▶ [EXERCISE BRIEF] From the line with "Course Reserves (69, 979)" to the line with "GIVE NOW (104, 1346)", retype every line exactly, including those two, and leave out the rest of the data below.

[Data excerpts]
^^^^^^^^

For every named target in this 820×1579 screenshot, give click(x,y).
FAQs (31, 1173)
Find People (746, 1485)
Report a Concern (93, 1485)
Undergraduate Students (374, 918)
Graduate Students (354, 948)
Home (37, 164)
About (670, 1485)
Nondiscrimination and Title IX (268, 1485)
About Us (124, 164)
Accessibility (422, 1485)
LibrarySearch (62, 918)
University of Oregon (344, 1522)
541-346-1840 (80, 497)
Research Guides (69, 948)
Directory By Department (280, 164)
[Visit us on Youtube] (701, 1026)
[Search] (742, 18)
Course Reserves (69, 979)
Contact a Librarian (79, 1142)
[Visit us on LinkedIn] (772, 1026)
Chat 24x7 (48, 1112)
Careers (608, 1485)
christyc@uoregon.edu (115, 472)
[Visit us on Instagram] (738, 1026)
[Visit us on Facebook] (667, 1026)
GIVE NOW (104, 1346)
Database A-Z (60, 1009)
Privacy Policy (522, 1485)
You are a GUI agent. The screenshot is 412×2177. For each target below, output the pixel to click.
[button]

^^^^^^^^

▶ [WRITTEN ANSWER]
Course Reserves (69, 979)
Contact a Librarian (79, 1142)
[Visit us on LinkedIn] (772, 1026)
Chat 24x7 (48, 1112)
Careers (608, 1485)
christyc@uoregon.edu (115, 472)
[Visit us on Instagram] (738, 1026)
[Visit us on Facebook] (667, 1026)
GIVE NOW (104, 1346)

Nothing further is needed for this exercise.